# 2 yr. old Golden Mix Sammy at Coweta in GA-Little time..



## TheHooch (May 9, 2007)

That is the same place I am going tomorrow I will check into it.

Hooch


----------



## indysmum (Jun 20, 2007)

Hooch thats great!!


----------



## BeauShel (May 20, 2007)

That is great news Hooch. I hope someone can help him.


----------



## Karen519 (Aug 21, 2006)

*Hooch..*

Did you go to see the Golden Mix Pup and Sammy the 2 yr. Old Golden Ret.
at the pound today????


----------



## TheHooch (May 9, 2007)

No unfortunately I was stuck in Columbus with Mrs Hooch at the Drs office until 5:30. Going to try and call them in the AM and see if there there. I hope what I heard about thim isn;t true, being it 105 degrees here today that the staff is not staying out there only coming by and feeding and watering because of lack of AC. I don;t know that as a fact cause I have not been there before but was told it today when I told a friend I needed to ride up there.

Hooch


----------



## Karen519 (Aug 21, 2006)

*Hooch*

Hope Mrs. Hooch is alright!!!

If you get there tomorrow, check in on Sammy and the Golden Ret. Pup! Thanks!!


----------



## indysmum (Jun 20, 2007)

Karen519 said:


> Hope Mrs. Hooch is alright!!!
> 
> If you get there tomorrow, check in on Sammy and the Golden Ret. Pup! Thanks!!


Any news on these two???


----------



## Karen519 (Aug 21, 2006)

• • • •

THE TASKS
1. Transcribe the passage of the thread about Sammy, the Golden mix at Coweta, from "at the pound" up to and including "ride up there.", without any change.
2. Resume the forum thread about Sammy, the Golden mix at Coweta, at the point where it stops, writing what comes next.
The lines that come after the thread have no connection to it.

GIVEN DATA
• • • •

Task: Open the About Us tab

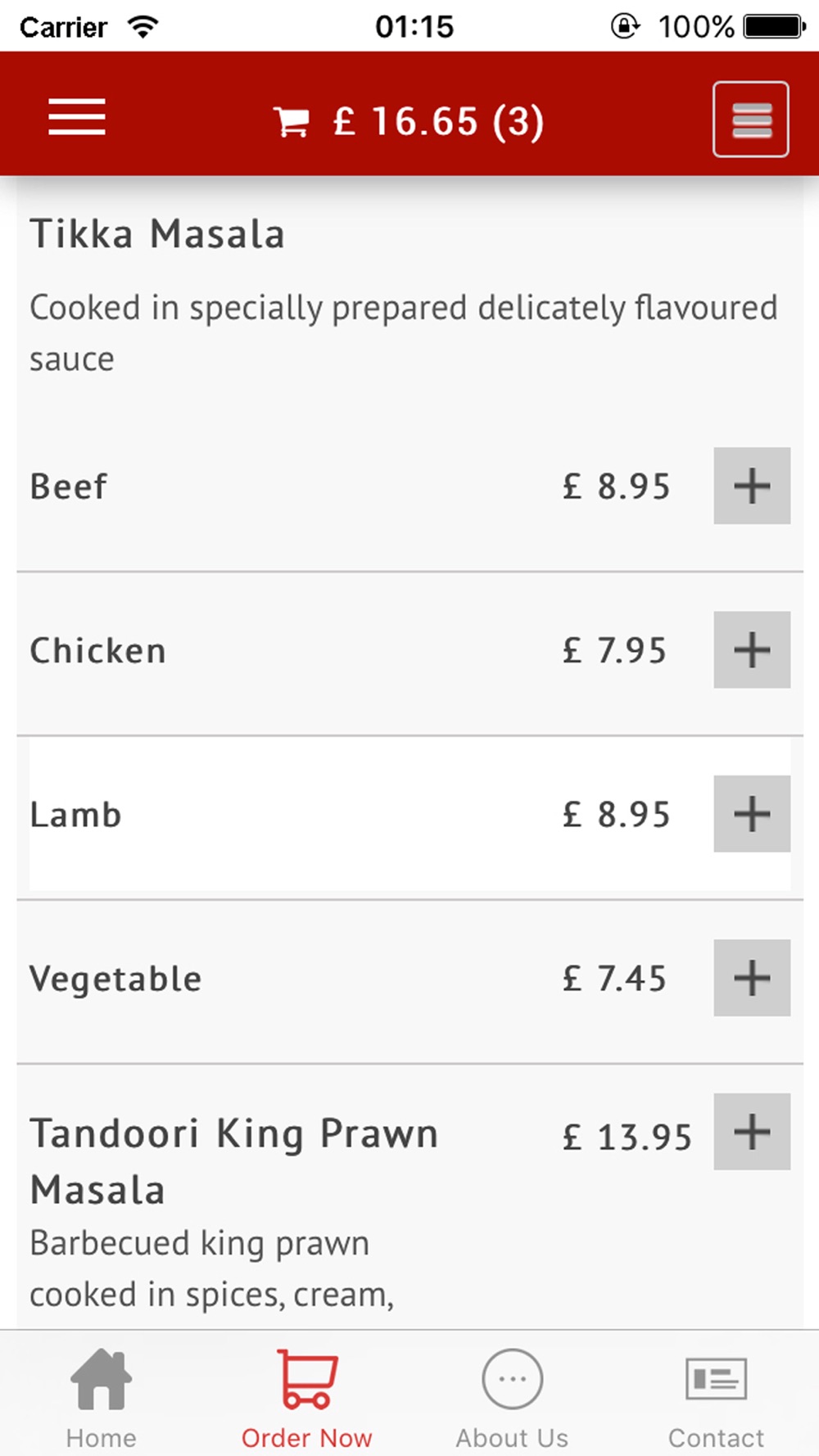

• • • •

ANSWERS TO THE PROBLEMS
1.
at the pound today????


----------



## TheHooch (May 9, 2007)

No unfortunately I was stuck in Columbus with Mrs Hooch at the Drs office until 5:30. Going to try and call them in the AM and see if there there. I hope what I heard about thim isn;t true, being it 105 degrees here today that the staff is not staying out there only coming by and feeding and watering because of lack of AC. I don;t know that as a fact cause I have not been there before but was told it today when I told a friend I needed to ride up there.

2.
*No news here.*

No, I haven't heard anything.

Hooch, if you get a chance to check on Sammy and the Golden Ret. Pup tomorrow, please let us know!

God Bless!


----------



## TheHooch (May 9, 2007)

I got up there and no one was there on Saturday. Have to go to Atlanta tomorrow afternoon for a Dr's appointment so I will swing by there on the way.

Hooch


----------



## sophiesadiehannah's mom (Feb 11, 2007)

any news? that puppy was soooo cute.


----------



## TheHooch (May 9, 2007)

I didn;t get to make it today. Had to cancel the doctor's appointment cause I was too sick to get out of bed. Did call them but their answering machine says they only answer the messages one to three times a week. Mr Hooch said they don;t have their own building so I guess we will ride up tomorrow and see what is going on with them.

Hooch


----------



## BeauShel (May 20, 2007)

TheHooch said:


> I didn;t get to make it today. Had to cancel the doctor's appointment cause I was too sick to get out of bed. Did call them but their answering machine says they only answer the messages one to three times a week. Mr Hooch said they don;t have their own building so I guess we will ride up tomorrow and see what is going on with them.
> 
> Hooch


Hooch I hope you are feeling better today. It is hard when you cant be up and around like you want to.


----------



## Karen519 (Aug 21, 2006)

*Any Update?*

Any Update on Pup and Sammy, 2 yr. old?

Hooch: Hope you and Mrs. Hooch are doing better!


----------



## TheHooch (May 9, 2007)

Went by and they were closed goignn to try again on Friday after the Drs visit.

Hooch


----------



## Karen519 (Aug 21, 2006)

*Any Update on the Puppy and 2 yr. old Sammy?*

Does anyone have an update on the puppy and 2 yr. old Sammy?


----------



## TheHooch (May 9, 2007)

The puppy has been pulled and the old dog adopted.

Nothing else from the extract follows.